Structural assessment did not reveal differences in the incidence of white matter lesions between the three groups, nor were there statistically significant differences in total brain or grey matter volume. Despite the absence of overall volumetric differences between groups, more subtle structural brain changes, i.e. loss of white matter integrity, have been found in this study sample (van Duinkerken et al., 2012a). The latter result could suggest that a structural rewiring is taking place from which functional differences may originate. However, our results for the DMN and SMN, where the T1DM− patients showed an increase and decrease in functional connectivity, respectively, indicate that this hypothesis about a direct link between brain volume/white matter integrity and functional changes may be overly simplistic. More extensive analyses, incorporating regional variability in brain volume changes, are required to shed light on this issue.

Our approach is relatively new, yet recent studies support the investigation of MEG functional connectivity within RSNs (Brookes et al., 2011; de Pasquale et al., 2010; Hipp et al., 2012); (Tewarie et al., 2013; van Dellen et al., 2013), where the latter studies revealed that the investigation of MEG RSNs is sensitive in detecting alterations in functional connectivity that are associated with cognition. Furthermore, the employment of an atlas-based beamforming solution and analysis of RSNs allowed for a direct comparison between the current MEG results and the results from our previous fMRI study (van Duinkerken et al., 2012b); this was not possible with the analysis approach used in our previous MEG work (van Duinkerken et al., 2009).

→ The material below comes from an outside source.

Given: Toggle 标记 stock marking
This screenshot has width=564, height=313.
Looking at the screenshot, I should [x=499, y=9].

We also explored whether functional connectivity within RSNs enables accurate classification of the three groups, as well as of the two patient groups alone, by means of discriminant function analyses. The patient classification was more accurate compared to the three group classification, probably as direct consequence of the fact that RSN connectivity for the healthy controls was usually in between that for the patient groups. For the three groups the functional connectivity within specific RSNs alone was not informative enough to discriminate accurately. An analysis considering both within and between RSN relationships could perhaps provide more predictive capability. However, the patient classification itself showed a reasonable accuracy, suggesting that different phenomena are evident between patients.

Overall, this analysis showed that functional connectivity within RSNs provides extra discriminatory information, in addition to patient characteristics such as age, depressive symptoms, systolic blood pressure and disease duration.

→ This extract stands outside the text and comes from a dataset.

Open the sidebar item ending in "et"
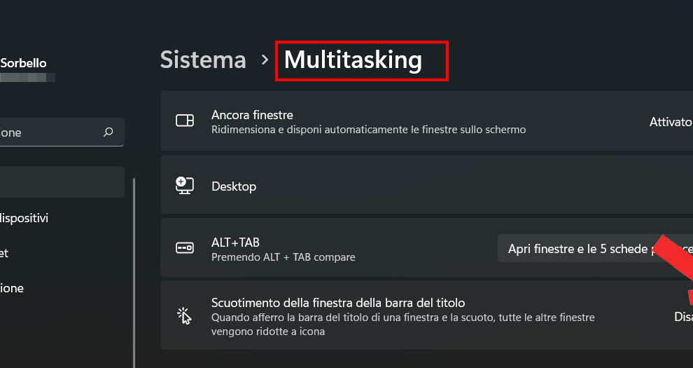The width and height of the screenshot is (693, 368). click(6, 253)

This study has some limitations: i) We assessed functional connectivity only within RSNs, and interactions between sub-networks were therefore not taken into account. This could be an interesting topic for future investigations, as there is recent evidence that higher-order cognitive functions emerge from dynamic interactions between RSNs (de Pasquale et al., 2012); ii) Our study could be complemented and expanded by a topological assessment of brain functional networks (Rubinov and Sporns, 2010), thereby providing insight in both local and global properties of the functional brain networks, and its relation with cognition; iii) Our results support the hypothesis that electrophysiological changes precede signs of microvascular alterations. Neurophysiological studies have suggested that these changes at the level of the cortex are a result of bottom-up driven rearrangements due to widespread sub-clinical sensory alterations (Várkonyi, 2006; Várkonyi et al., 2002). Unfortunately, neurophysiological measures of alterations at early stages of sensory processing were not included in this study, and we could therefore not relate functional connectivity in primary sensory networks to (possible) changes in early stages of sensory processing.

Conclusion

In conclusion, our results confirmed that functional sub-networks (resting-state networks such as DMN, ECN and SMN) are affected by T1DM, and these changes are related to cognitive performance. These results indicate that functional connectivity may play a key role in T1DM-related cognitive dysfunction.